From personal research but including research done by, and published on the North Coast Voices Blog (quoted as “NCV”) along with comments on that blog and the invaluable assistance of @Angrybudgie
The Prime Minister’s Dad
In the years since tony abbott has aroused the ire of intelligent people in Australia, some very unintelligent and unjustified slurs have been made about Richard Henry Abbott. Then again there are some interesting sins he does appear to have committed.
The first of the furphys to put to rest is that Richard was a Georgdie labourer or iron worker from Newcastle-on-Tyne in the County of Northumberland. While he was born in Newcastle to a mother who had been born there, his father was not a Newcastle native. In fact the surname Abbott is extremely rare in the county and there are no Births or Deaths recorded on FreeBDM for Ernest Abbott and there is no Ernest Abbott recorded in any census from 1891 on with a single exception. There is an entry for a House Painter who was born in 1873 which would make him 51 when Richard was born. An unlikely choice for a 24 year old woman, even in the man-starved years of Post WW1.
I have not only been able to find Ernest in assorted census lists, I have been unable to find him in any military lists which puts him in the “too young”, “too old”, “protected employment” or “Concientious Objector” categories.
The only place I have found Ernest Henry Abbott is at his wedding.
Ernest Henry Abbott (b. unk) Married @ Newcastle-on-Tyne in the Mar Quarter 1922 Jane Elizabeth Keir b Sept Quarter 1897 @ Newcastle-on-Tyne ( FreeBMD)
This is the marriage of the paternal grandparents of Anthony John Abbott, putative Prime Minister of Australia.
Jane was born in Newcastle on Tyne.
Their son Richard Henry was born 06 Jan 1924 and so is recorded in the March Quarter of 1924. ( FreeBMD)
There are no further children recorded as having been born to Ernest and Jane. (FreeBMD)
Jane travelled to Australia in 1940 on board the “Ullysses” with her 16 year old son. (NCV)
The Sydney Morning Herald reported on 8th Sept, 2012 that, “Dick Abbott was a popular dentist who had taken to Catholicism in his teens. The circumstances of his conversion were peculiar. Dick’s father had made a bargain with God that were his family to survive a voyage to Australia in the early months of World War II, they would go over to Rome. Untouched by torpedoes, the Abbotts converted with some fervour. Dick was keen to be a priest but opted in the end for dentistry.”
(The Divine protection did not last for long after this voyage as she was torpedoed in 1942.)

++++++

◆ COMPLETE THE FOLLOWING ◆
1. Write out the passage of the piece on the Prime Minister's father that begins at "Jane was born" and ends after "torpedoed in 1942.)", substituting "Protestantism" for "Catholicism".
2. Continue the piece on the Prime Minister's father from its last sentence.

◆ DATA ◆

++++++

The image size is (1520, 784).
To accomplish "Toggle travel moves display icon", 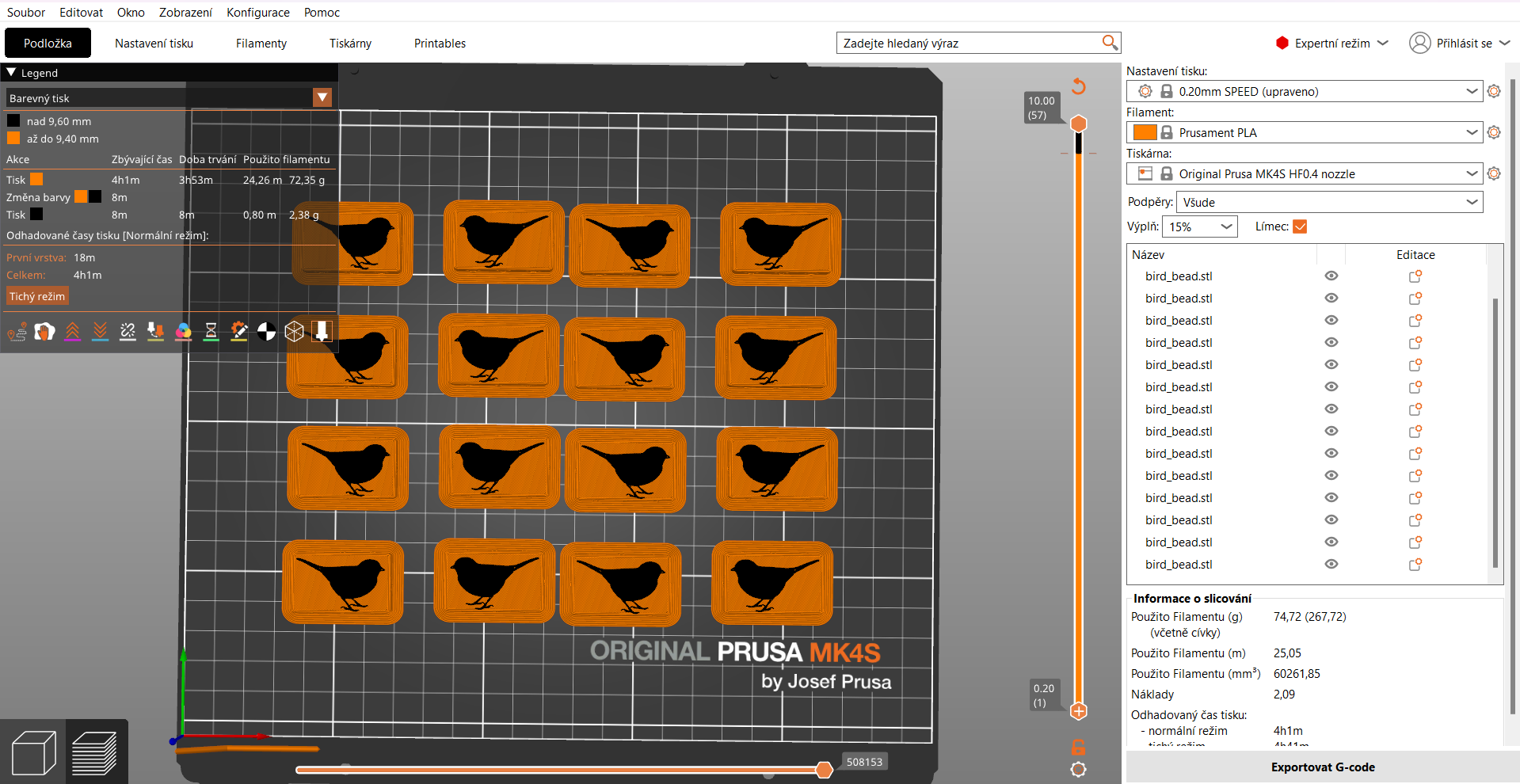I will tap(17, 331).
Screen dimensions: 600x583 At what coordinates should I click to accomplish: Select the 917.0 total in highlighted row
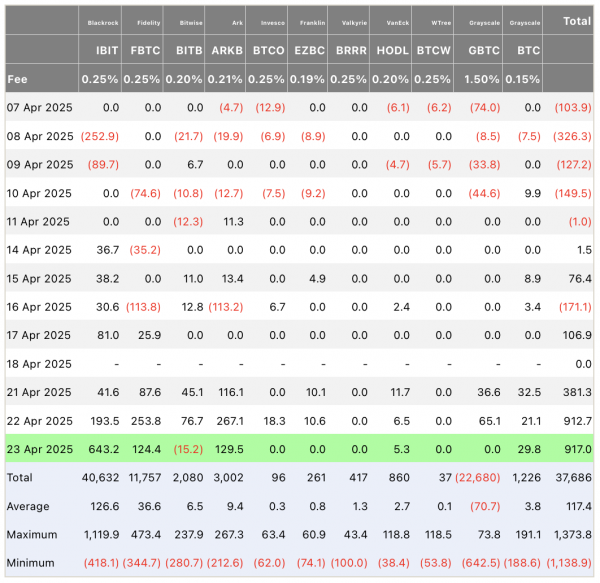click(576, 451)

++++++

◆ RESPONSES IN ORDER ◆
1.
Jane was born in Newcastle on Tyne.
Their son Richard Henry was born 06 Jan 1924 and so is recorded in the March Quarter of 1924. ( FreeBMD)
There are no further children recorded as having been born to Ernest and Jane. (FreeBMD)
Jane travelled to Australia in 1940 on board the “Ullysses” with her 16 year old son. (NCV)
The Sydney Morning Herald reported on 8th Sept, 2012 that, “Dick Abbott was a popular dentist who had taken to Protestantism in his teens. The circumstances of his conversion were peculiar. Dick’s father had made a bargain with God that were his family to survive a voyage to Australia in the early months of World War II, they would go over to Rome. Untouched by torpedoes, the Abbotts converted with some fervour. Dick was keen to be a priest but opted in the end for dentistry.”
(The Divine protection did not last for long after this voyage as she was torpedoed in 1942.)

2.
It appears from this anecdote that both parents came out on the voyage. While Ernest’s birth and age have not been found, it is likely that he was approaching or into his 40’s and so was not “escaping war service”. Richard and his family, found lodgings or a home at 65A Union St, Cooks Hill, Newcastle, NSW. The “Ulysess” had arrived in Sydney so it would be interesting to know if the family had come out to stay with friends in Newcastle or had moved immediately to a familiar-sounding location.
Nothing further has been found about Ernest. There is no obvious candidate in the FreeBDM listings and no Ernest H Abbott appears in the death notices in NSW newspapers as found on the National Library’s “Trove”. He may have returned to England in 1954 but no previous researcher has suggested that.
Richard was immediately enrolled as a student at Newcastle Boys High School.
So Richard Abbott wasn’t a “labourer” when he left Newcastle on Tyne in the first weeks after WW2 began. He was a 15 year old boy, travelling on the “1st class only” (or should that be “One Class only) Blue Funnel liner “SS Ulysses”. As he went on to study dentistry at University, it would seem that he matriculated at High School which would have seen him back at school till the end of 1941, apparently working as an 18 year old labourer at the steelworks in Newcastle for several months before joining the RAAF in May, 1942.
So the next major furphy to put to bed is that tony’s father was avoiding the war.
ABBOTT RICHARD HENRY : Service Number – 422371 : Date of birth – 06 Jan 1924
Place of birth – NEWCASTLE-ON-TYNE ENGLAND :
Place of enlistment – SYDNEY : Next of Kin – ABBOTT ERNEST
Interestingly, Ernest is shown as next of kin, not Jane. This appears to indicate that Ernest was here in Australia. But maybe not.
In one point the scurrilous wartime stories of tony’s Dad are true – he never did see active service although he did seem to keep trying.
Between the end of the war and 1954, young Richard studied to become a dentist under Australia’s armed forces repatriation scheme.
In 1954 Richard, aged 30, returned to England with his mother. Ernest is not mentioned. Interestingly, they did not return to Newcastle on Tyne. Instead they were “Intending to reside at Park West, Marble Arch W1” (NCV)
I have found no record of Richard Abbott’s occupation while in Blighty. It would be safe to assume that he was working in a dental field.
There is no record of Jane returning to Australia and, on FreeBMD, there is a death record for a Jane E Abbott of the correct age but again, in a strange place.
In the meantime Fay Peters enters Richard Abbott’s life.
Her father was Anthony Bredschneijder Peters, a carpenter. He had been born around 1907 in The Netherlands to Willemina Bredschneijder who arrived in Australia in 1912 and in 1916 married for a second time to Hendrik F. Peters in the District of Newtown NSW. Her mother, Phyllis Irene Lacey had been born in Wales U.K. and in 1932 married Anthony Peters in the District of Waverly NSW. Fay Peters was born 23 May 1933. (NCV)
Fay studied as a dietician (I was proud to think I had found this image of her on trove but others have done so as well! Clever Clogs NCV)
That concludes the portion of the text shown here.